Part of the land is now a public park with a cycle path but, although you can clearly see three of the six huge concrete bunkers used in the film, once the missile silos, they’re securely fenced off.
In another part of the galaxy, you can forget the puny Death Star of Star Wars Episode IV: A New Hope – the First Order is now perfecting an entire planet as the Starkiller Base.
The snowy mountainous landscapes of the base were filmed in the northeast corner of Iceland, at Krafla Volcano and My'vatn Lake.

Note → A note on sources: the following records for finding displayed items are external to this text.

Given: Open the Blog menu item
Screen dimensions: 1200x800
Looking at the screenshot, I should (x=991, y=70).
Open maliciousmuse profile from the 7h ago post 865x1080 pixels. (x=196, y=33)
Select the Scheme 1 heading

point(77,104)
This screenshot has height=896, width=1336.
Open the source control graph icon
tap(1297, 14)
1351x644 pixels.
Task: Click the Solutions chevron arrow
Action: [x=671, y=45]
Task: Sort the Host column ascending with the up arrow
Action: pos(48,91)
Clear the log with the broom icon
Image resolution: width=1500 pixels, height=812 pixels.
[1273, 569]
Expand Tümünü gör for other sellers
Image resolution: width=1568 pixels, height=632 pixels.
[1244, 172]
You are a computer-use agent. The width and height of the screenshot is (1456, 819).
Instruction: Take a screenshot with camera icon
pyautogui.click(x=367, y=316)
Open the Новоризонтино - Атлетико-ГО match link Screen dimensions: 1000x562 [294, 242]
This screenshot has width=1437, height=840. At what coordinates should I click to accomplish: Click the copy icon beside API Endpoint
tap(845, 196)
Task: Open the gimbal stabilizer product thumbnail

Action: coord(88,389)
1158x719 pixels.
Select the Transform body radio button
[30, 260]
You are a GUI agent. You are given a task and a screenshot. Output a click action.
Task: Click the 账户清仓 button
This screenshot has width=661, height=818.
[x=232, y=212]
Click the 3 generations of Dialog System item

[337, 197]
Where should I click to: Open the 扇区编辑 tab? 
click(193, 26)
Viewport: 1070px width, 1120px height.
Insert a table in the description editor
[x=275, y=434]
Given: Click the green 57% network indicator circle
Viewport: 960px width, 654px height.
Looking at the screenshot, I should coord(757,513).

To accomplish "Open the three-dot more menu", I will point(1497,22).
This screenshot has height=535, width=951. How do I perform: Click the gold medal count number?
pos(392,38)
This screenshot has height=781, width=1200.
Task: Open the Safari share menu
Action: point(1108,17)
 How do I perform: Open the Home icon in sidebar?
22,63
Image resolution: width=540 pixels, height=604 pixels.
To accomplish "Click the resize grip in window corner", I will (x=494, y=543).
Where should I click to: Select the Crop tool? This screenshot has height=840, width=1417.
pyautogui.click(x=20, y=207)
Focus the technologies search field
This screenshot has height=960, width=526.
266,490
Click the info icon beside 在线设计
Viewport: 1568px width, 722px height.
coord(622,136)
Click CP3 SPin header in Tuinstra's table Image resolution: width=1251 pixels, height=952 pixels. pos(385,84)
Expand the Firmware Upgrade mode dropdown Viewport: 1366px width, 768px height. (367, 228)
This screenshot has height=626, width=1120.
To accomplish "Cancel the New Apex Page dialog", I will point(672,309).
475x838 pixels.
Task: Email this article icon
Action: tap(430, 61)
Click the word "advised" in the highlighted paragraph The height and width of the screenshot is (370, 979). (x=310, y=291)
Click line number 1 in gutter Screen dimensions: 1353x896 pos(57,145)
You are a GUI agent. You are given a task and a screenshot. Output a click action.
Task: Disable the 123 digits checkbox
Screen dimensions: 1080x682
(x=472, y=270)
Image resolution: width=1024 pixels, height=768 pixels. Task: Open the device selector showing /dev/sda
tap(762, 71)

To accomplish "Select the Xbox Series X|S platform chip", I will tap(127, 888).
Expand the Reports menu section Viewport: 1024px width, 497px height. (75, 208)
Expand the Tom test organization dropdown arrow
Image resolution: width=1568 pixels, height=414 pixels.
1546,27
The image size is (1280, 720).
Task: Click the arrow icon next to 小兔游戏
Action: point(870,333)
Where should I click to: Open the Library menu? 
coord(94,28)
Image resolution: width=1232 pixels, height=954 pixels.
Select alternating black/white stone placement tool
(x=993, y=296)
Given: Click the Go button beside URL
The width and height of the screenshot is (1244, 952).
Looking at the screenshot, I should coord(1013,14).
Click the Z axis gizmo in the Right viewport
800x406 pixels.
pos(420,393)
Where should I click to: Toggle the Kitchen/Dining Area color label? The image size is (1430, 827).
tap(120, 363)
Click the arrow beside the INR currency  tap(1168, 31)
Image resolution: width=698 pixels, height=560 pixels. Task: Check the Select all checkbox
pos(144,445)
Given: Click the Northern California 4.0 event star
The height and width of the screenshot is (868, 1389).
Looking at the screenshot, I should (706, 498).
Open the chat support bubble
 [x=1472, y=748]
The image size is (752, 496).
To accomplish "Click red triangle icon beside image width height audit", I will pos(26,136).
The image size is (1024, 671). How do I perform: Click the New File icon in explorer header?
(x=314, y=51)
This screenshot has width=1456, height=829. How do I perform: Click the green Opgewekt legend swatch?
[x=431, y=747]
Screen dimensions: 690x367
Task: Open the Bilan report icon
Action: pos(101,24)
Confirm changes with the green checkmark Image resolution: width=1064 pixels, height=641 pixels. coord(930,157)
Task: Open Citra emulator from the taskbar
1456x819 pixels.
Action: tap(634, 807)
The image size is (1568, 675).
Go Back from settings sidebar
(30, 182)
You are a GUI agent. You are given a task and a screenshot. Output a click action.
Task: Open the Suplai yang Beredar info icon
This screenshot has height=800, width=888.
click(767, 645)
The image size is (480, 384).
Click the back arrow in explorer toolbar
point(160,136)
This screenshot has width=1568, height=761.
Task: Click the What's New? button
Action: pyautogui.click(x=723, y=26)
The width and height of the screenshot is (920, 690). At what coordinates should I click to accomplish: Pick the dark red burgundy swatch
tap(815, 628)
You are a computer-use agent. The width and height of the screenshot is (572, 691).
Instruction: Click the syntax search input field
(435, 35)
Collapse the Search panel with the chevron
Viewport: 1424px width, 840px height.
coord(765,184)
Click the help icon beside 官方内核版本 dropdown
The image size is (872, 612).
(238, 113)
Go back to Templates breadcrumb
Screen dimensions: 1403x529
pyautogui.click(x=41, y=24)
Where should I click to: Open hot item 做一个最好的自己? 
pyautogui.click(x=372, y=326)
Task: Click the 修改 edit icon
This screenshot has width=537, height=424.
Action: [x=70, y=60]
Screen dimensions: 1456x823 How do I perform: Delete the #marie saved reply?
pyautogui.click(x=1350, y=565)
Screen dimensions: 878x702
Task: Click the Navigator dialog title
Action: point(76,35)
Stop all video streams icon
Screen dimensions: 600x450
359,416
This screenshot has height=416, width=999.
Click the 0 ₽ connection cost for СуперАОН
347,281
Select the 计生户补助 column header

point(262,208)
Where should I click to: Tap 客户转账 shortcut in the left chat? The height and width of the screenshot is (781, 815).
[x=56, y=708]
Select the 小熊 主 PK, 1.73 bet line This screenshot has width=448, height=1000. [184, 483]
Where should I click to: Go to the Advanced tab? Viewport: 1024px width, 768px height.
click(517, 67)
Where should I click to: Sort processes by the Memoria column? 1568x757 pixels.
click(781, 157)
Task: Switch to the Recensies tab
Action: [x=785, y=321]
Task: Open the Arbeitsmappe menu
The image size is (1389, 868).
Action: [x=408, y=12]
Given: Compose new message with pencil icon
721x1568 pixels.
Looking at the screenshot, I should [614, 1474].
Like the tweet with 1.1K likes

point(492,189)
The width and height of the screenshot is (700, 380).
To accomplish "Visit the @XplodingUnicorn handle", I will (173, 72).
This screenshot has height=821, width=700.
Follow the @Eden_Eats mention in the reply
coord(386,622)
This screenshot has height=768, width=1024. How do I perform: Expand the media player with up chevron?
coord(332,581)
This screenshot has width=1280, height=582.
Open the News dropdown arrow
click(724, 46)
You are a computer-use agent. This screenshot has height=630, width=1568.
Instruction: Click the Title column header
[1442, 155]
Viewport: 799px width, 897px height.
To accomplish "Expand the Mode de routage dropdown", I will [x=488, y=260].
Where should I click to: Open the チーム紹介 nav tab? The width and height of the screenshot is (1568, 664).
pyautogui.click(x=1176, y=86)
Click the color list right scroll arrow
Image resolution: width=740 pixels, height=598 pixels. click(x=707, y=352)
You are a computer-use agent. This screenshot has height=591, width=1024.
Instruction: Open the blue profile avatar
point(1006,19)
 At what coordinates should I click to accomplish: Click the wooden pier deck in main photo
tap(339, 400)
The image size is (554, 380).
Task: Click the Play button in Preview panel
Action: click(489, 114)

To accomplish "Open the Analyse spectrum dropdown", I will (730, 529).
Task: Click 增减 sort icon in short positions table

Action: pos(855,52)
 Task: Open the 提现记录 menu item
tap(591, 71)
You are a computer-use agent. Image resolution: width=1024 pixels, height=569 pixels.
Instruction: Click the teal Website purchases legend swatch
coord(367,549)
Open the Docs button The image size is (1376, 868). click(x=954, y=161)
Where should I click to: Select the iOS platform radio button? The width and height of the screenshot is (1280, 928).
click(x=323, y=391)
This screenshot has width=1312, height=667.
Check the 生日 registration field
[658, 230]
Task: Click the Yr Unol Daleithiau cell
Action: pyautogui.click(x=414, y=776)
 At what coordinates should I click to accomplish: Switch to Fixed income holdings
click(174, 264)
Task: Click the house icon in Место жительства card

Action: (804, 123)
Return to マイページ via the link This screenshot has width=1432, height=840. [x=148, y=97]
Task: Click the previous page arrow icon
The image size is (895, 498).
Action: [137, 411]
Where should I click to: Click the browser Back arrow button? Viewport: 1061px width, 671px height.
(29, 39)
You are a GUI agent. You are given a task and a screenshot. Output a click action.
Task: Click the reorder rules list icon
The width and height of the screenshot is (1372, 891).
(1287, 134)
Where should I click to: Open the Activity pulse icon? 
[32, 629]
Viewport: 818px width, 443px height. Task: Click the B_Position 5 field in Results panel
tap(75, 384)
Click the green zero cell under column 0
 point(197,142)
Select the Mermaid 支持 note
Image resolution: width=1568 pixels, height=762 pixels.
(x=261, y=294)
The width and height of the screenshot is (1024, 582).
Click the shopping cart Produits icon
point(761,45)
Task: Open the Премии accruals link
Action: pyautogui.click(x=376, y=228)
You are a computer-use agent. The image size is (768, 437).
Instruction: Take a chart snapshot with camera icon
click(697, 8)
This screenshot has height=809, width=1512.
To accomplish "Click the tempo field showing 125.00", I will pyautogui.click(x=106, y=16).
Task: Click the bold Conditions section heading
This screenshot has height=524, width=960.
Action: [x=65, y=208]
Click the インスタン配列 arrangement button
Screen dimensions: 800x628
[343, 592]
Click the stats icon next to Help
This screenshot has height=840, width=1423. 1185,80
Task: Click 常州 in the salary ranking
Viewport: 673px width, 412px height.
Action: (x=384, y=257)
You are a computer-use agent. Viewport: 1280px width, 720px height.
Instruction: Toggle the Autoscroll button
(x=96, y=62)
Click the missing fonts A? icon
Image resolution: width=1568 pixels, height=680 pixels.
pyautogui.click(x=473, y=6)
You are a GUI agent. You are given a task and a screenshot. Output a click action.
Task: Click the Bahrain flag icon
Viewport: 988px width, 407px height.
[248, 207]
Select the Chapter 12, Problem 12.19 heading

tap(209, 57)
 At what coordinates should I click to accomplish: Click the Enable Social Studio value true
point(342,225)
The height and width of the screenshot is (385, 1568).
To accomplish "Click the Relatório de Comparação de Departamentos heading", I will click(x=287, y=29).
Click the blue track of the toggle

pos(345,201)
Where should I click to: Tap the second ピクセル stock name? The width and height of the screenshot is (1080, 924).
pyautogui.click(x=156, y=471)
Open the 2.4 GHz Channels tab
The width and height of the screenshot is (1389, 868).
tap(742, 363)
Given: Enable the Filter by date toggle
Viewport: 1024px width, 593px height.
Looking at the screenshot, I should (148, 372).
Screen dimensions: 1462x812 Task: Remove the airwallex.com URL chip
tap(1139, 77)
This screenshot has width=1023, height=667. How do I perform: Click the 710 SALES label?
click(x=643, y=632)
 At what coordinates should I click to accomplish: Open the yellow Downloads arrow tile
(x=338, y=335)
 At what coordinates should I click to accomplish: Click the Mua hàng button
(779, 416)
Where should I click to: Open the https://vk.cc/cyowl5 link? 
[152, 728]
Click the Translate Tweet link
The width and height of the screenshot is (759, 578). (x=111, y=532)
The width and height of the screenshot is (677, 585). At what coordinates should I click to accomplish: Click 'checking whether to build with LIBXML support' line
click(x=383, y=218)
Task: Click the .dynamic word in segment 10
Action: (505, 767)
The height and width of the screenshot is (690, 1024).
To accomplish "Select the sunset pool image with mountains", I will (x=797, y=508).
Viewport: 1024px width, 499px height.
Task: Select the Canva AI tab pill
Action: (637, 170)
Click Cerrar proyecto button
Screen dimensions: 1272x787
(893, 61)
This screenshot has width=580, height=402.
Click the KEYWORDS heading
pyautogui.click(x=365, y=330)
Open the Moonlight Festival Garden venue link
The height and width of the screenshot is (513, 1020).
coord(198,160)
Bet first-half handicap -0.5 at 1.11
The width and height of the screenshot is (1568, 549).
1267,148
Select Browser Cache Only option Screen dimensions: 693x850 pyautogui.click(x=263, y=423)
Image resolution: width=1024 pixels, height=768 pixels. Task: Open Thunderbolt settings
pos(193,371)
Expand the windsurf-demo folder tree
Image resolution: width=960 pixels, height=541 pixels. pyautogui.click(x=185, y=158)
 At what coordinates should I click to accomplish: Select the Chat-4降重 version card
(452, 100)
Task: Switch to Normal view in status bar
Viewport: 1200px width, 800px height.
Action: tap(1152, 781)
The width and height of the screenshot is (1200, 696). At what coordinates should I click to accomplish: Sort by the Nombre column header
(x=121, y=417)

Craters, lava fields and caldera (a type of volcanic chamber) dot the landscape, and include the Dimmuborgir rock formations and the massive Dettifoss waterfall which have been seen as ‘Asgard’ in Thor: The Dark World and also in Ridley Scott’s Prometheus. Devotees of TV’s Game Of Thrones might recognise the landscape as the territory north of ‘The Wall’.
As with the Death Star, the Starkiller’s weakness must be exploited and the terrifying weapon neutralised by the plucky underdogs of the Resistance (I don’t think the outcome requires a spoiler alert).
With the immediate threat averted, R2-D2 awakens, the whole of the star map can finally be pieced together and Rey sets off, carrying the long-unused light-sabre, in search of the missing Jedi.
The remote and craggy island on which she searches for Skywalker is Skellig Michael in County Kerry, Republic Of Ireland.
It’s a remote island, an outcrop of rocks in the Atlantic, 13 miles off Ireland's southwest coast. A group of monks built a stone monastery above the island's cliffs in the 7th Century and carved out those precipitous 618 steps leading to the terrace upon which their homes sit.
You can visit Skellig Michael (Sceilg Mhichíl in Gaelic), but you need to be determined. There is no accommodation on the island but, weather permitting, there are regular boat services from Portmagee or Ballinskelligs. You should be aware that, without a handrail or guards, it’s a perilous climb. Watch the safety film for visitors from the Office of Public Works.